Previous rodent hepatocyte culture systems have employed the measurement of new DNA synthesis, as a precursor to a cell proliferation key event, to evaluate effects of rat liver tumor promoters on cell cycle progression (Goll et al., 1999, Hirose et al., 2009, James and Roberts, 1996, Parzefall et al., 1991, Plant et al., 1998, Sawada et al., 1987), however sample throughput, simultaneous detection of cytotoxicity, and automated methods for determining quantitative responses in vitro has been limited. Prior hepatocyte studies classically have used direct DNA labeling agents such as bromodeoxyuridine (BrdU) for detecting an increase in DNA synthesis during S-phase. The immunochemical detection procedure for this method is often confounded by non-specific staining of cellular debris in hepatocyte cultures, and the typical manual counting procedure is both labor intensive, and requires observational determination of positively stained cells from non-specific signals. In this study, a thymidine analog (EdU) that is amenable to direct fluorescent labeling and reduction of non-specific background is explored as a means to quantify induction of DNA synthesis in isolated hepatocytes via high content imaging.

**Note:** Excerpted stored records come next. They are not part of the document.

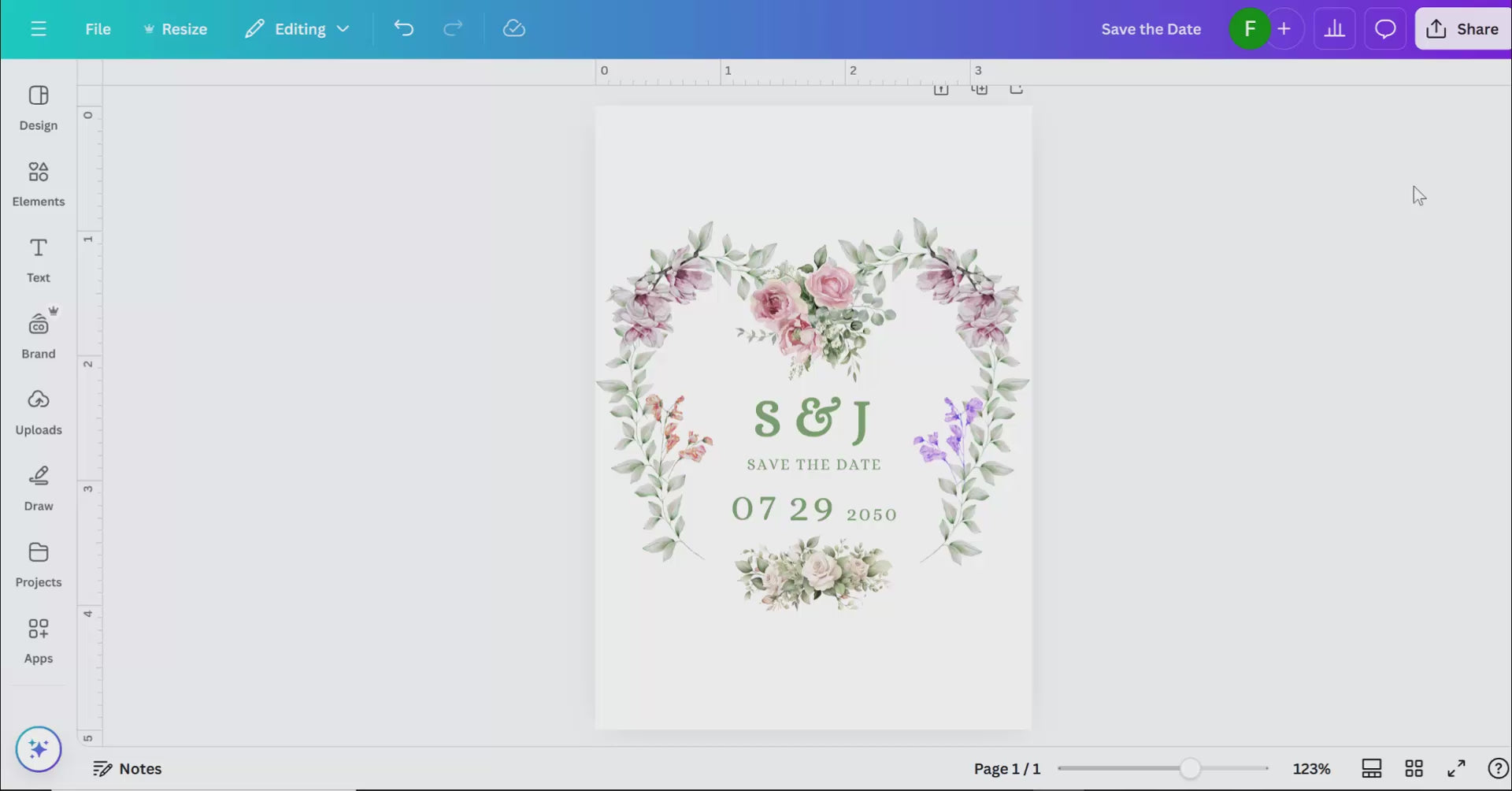Toggle the page thumbnails strip view
Image resolution: width=1512 pixels, height=791 pixels.
click(1371, 768)
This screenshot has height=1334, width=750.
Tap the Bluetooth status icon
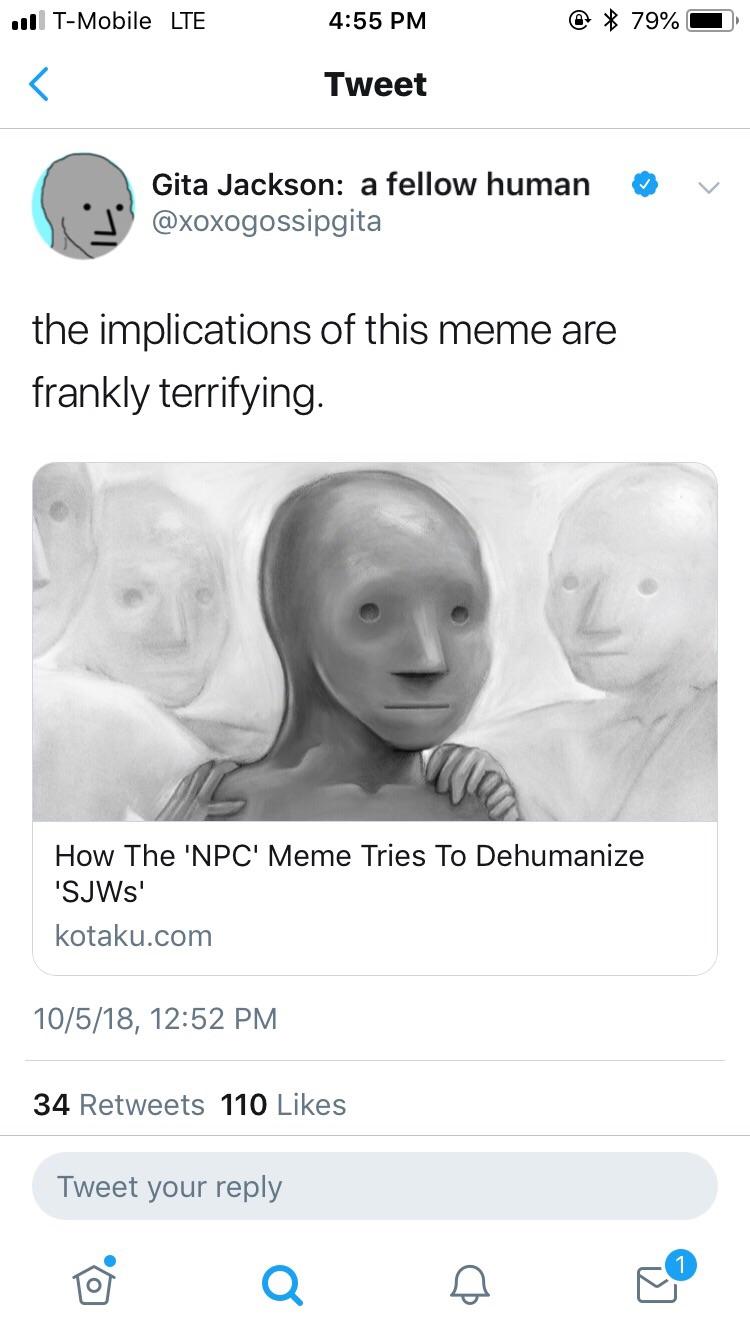(x=610, y=20)

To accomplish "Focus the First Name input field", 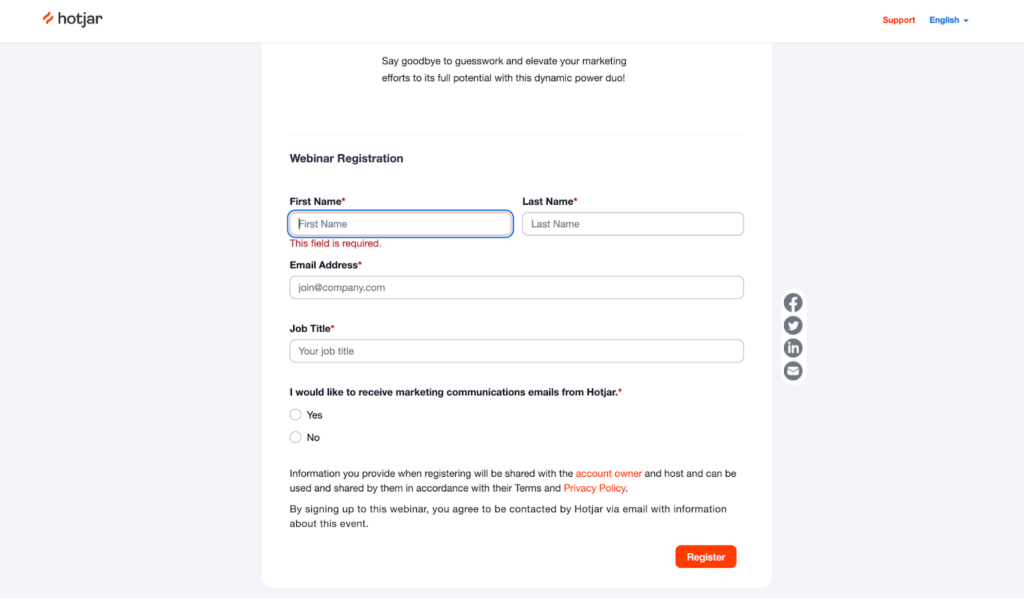I will (x=400, y=224).
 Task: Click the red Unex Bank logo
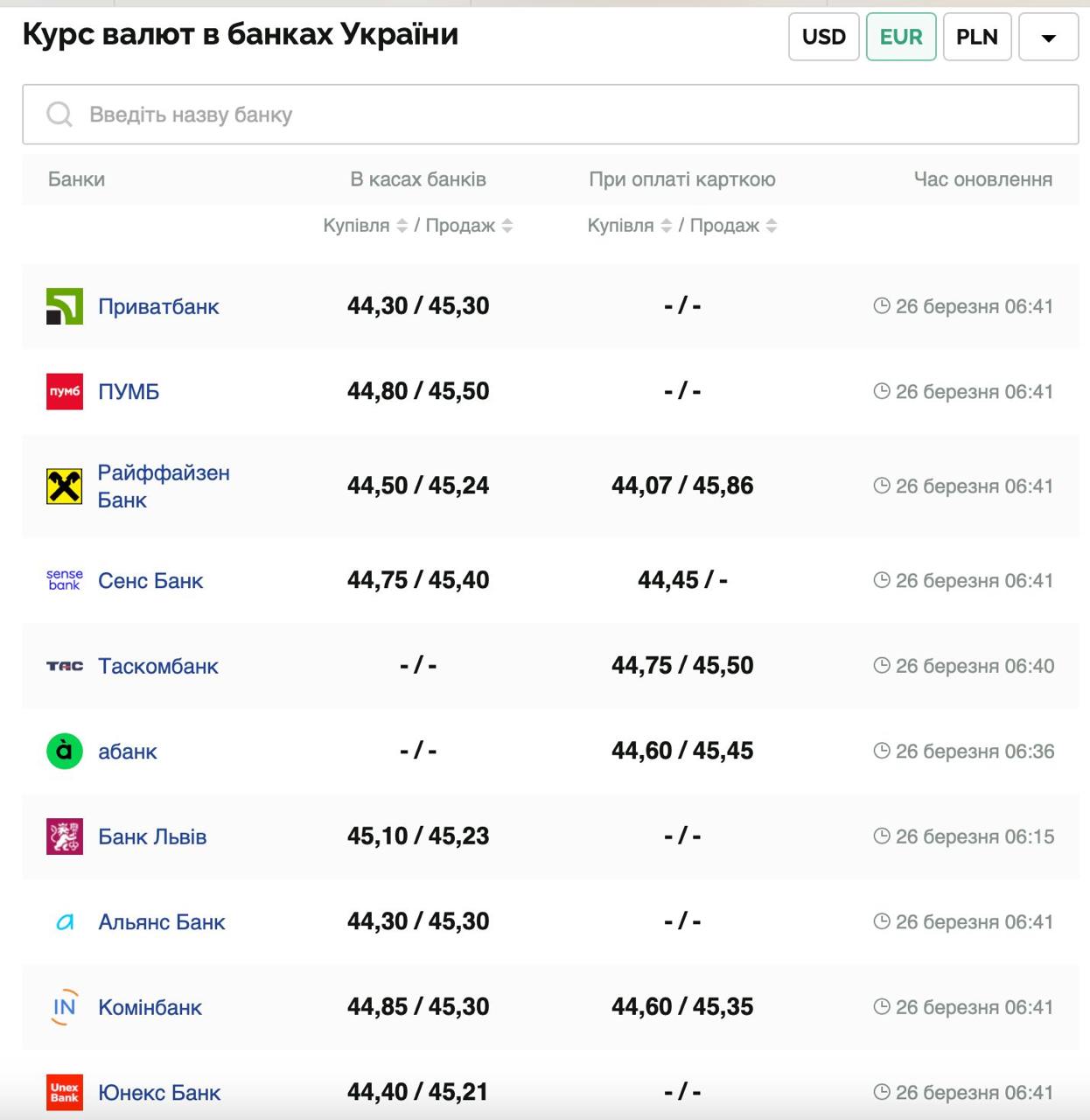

To enhance the sensitivity of these in vitro culture models, additives like recombinant growth factors or hormone supplements have been explored as ways to sensitize primary hepatocytes to initiate DNA replication in rat (Hodges et al., 2000, McGowan et al., 1981, Yusof and Edwards, 1990), mouse (Bowen et al., 2014), and human cells (Block et al., 1996, Runge et al., 1999). Factors that may contribute to variability in isolated hepatocytes for key events in the CAR MOA include differential cell enrichment methods, the relatively short time that hepatocytes remain viable in culture, differences in baseline donor gene expression, and the contribution of non-parenchymal cells to proliferative signaling processes that are absent in a monoculture environment.

The primary objective of this study was to establish an in vitro assay for high-content imaging-based quantitative assessment of DNA synthesis in multiple species of primary hepatocytes exposed to prototypical CAR activators. Assay parameter optimization and establishment of a defined medium was initially conducted in mouse hepatocytes, then extended into rat and human species. The endpoints for analysis were CAR-dependent gene expression (as markers of CAR activation), DNA synthesis (as an early indicator of proliferation), and multiplexed cytotoxicity markers for identifying appropriate bioactivity ranges. The cross-species assay platform provides an in vitro approach for directly comparing rodent and human responses to CAR-dependent non-genotoxic rodent liver carcinogens and demonstrates utility for both screening MOAs of new compounds, as well as assessing the human relevance of rodent liver effects.